Asking what she has been up to lately Emmy tells us this story: “The other day my flatmates and I saw this guy in a suit outside the window. We never do anything weird so we were like ‘come on, let’s just through a potato at that guy in the suit’. So we did. It turned out he actually came to a viewing in our house so we couldn’t leave for an hour while he was viewing the flat downstairs. Then, I was emailing back and forth with this press officer guy, because I write for a paper too, and I sent him my address. He was like ‘oh I viewed a flat there the other day.’ Turned out we threw the potato at him! It’s like the only impulsive thing we’ve done together but of course it has to come back and bite us in the ass.”
Emmy spends her daylight hours interviewing musicians and writing features. “I do what you do. I like interviewing bands but sometimes it pisses me off because they treat you like shit, because they think they are so important. But I have a similar perspective to them, because I’m a musician, so I feel like I have more of an insight.” She jokes that she’s better at writing songs than articles.
Emmy the Great, Gonzo the Great and Theodosius the Great: Emmy and her friends love the idea of titles. “My friend took Mount. So I was like fine, I’m going to be Emmy the Great. I tried to get all my friends to call me that for ages but no one would.” With her ultimately claimed title, Emmy the Great became somewhat of a heroine in London’s anti-folk scene. With a piquant Regina Spektor-esque voice, she recites bitter sweet rhymes inspired by T.S Eliot’s The Love Song of J Alfred Prufrock.

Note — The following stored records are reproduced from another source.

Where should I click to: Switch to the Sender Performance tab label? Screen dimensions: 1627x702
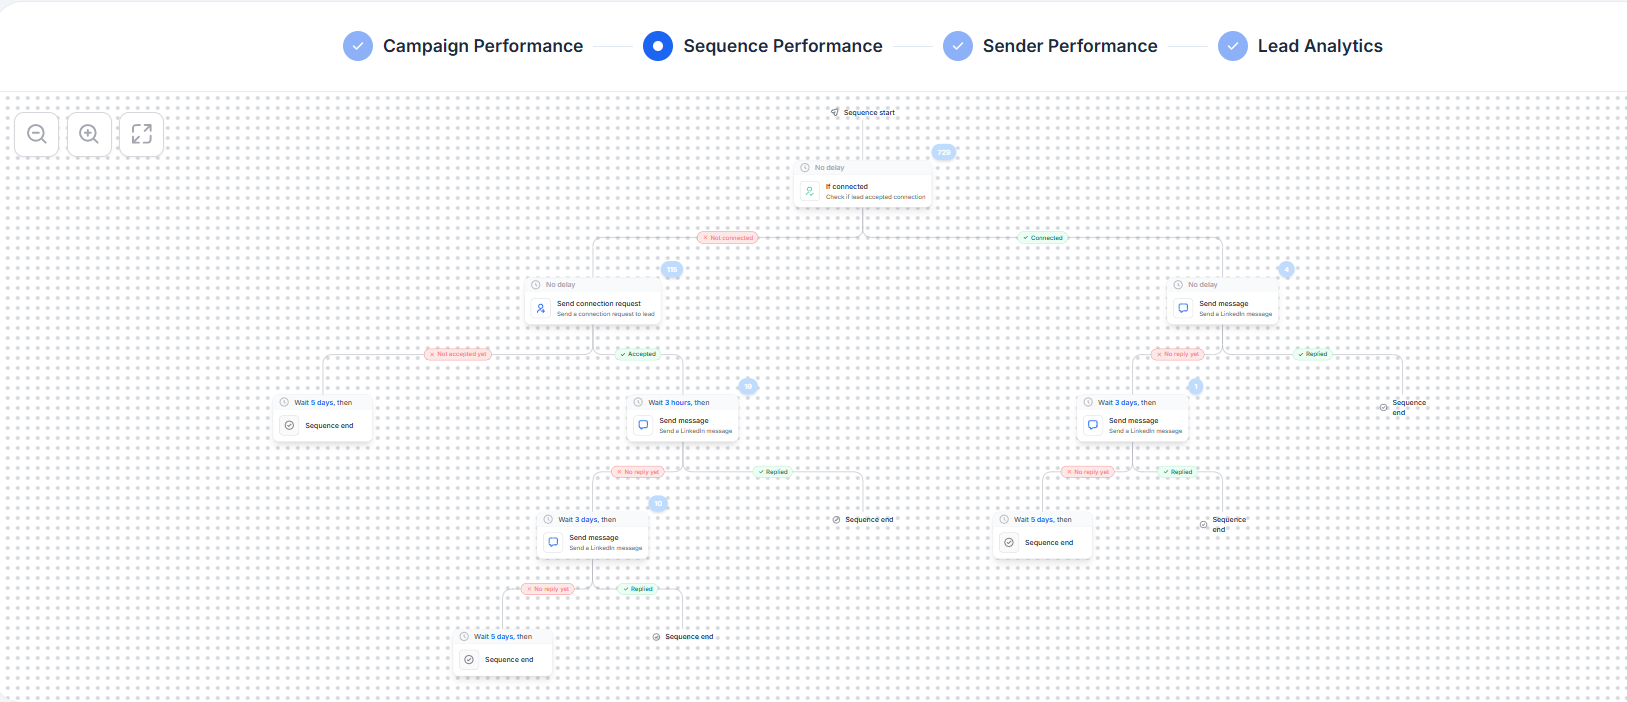(x=1070, y=46)
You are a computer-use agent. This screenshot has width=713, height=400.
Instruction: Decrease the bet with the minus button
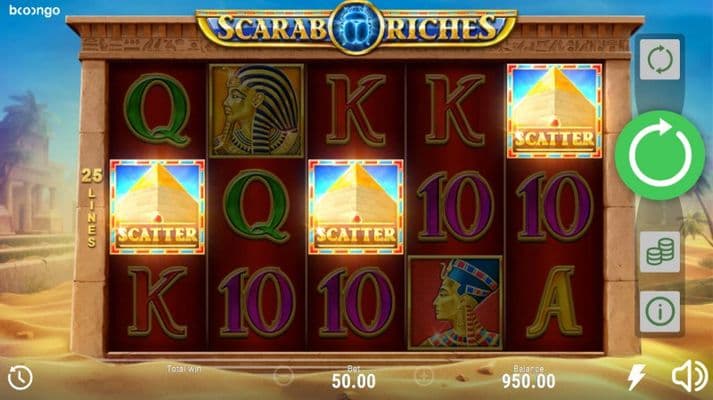283,377

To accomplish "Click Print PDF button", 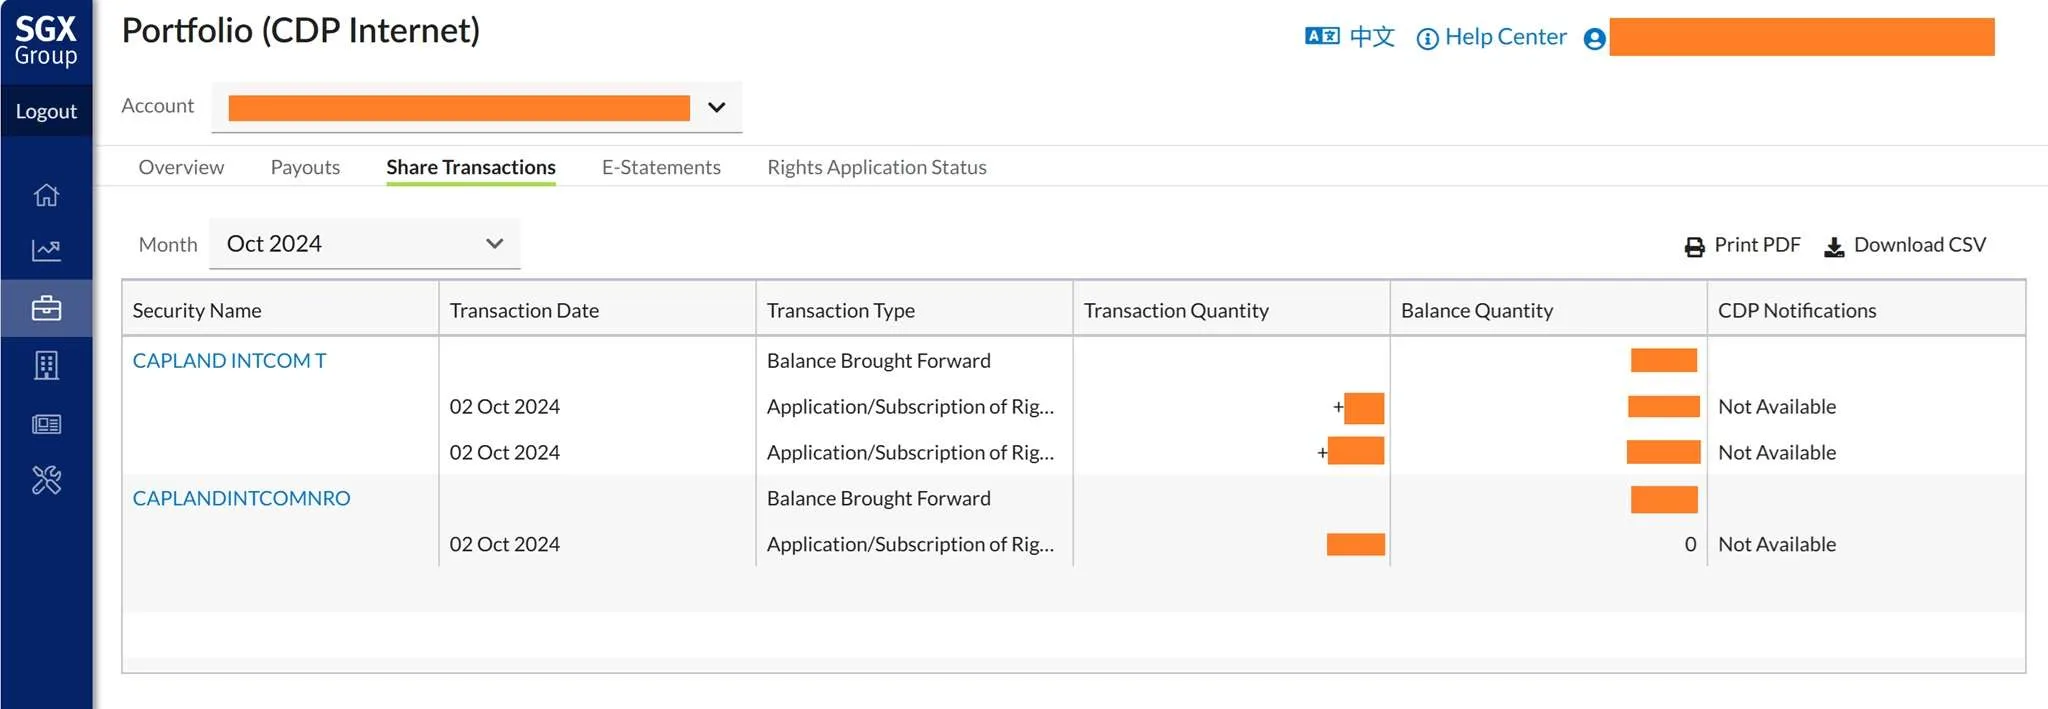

For all her sweetness though, the songstress isn’t exactly all lollipops and gumdrops. In the Hypnotist’s Son, she sings: “I thought romance was pretty/Then you went and spoiled it/Everytime I think of you/I have to go to the toilet.” It was one of the first songs she ever wrote. “It was about when I met my boyfriend and I was so nervous all the time and I just kept pooing. You get indigestion when you fall in love with someone.”
Hilariously, the Sunday Times made her out to be an incestuous freak. In one of her songs, Edward is Dedward, they mentioned that she wrote of a woman attending her lover’s funeral and then having sex with her father. “I sat with dad and drank some beer/We hadn’t spoken since last year/I took his hand, led him upstairs/Missed you so large I had to fuck/Between your sheets all charred with grief/The pillows tainted with your dreams.” They misinterpreted her lyrics. “It’s Dan, not dad! I thought that was really risky like why would I have sex with my dad. That’s horrible. Yeah, they wrote that wrong. It’s funny because in America they have to call you to fact check, but I guess they don’t do that here.”
If she wasn’t making music, Emmy would be making cakes. “I like cooking. I went through a phase of being seriously domestic but I really think that I must have been depressed. If I was a cake I would be a carrot cake. I really like carrots”.
Emmy’s voice pipes up in tone when Electric Picnic is mentioned, she thinks it has the best line up of all the festivals this year and she is excited about seeing Grace Jones. Having only been in Dublin once – with Irish singer Wallis Bird who got her “so drunk I was crying” – she is looking forward to playing EP and says to expect “tales of my menstral cycle.” Hopefully she doesn’t bring any potatoes along.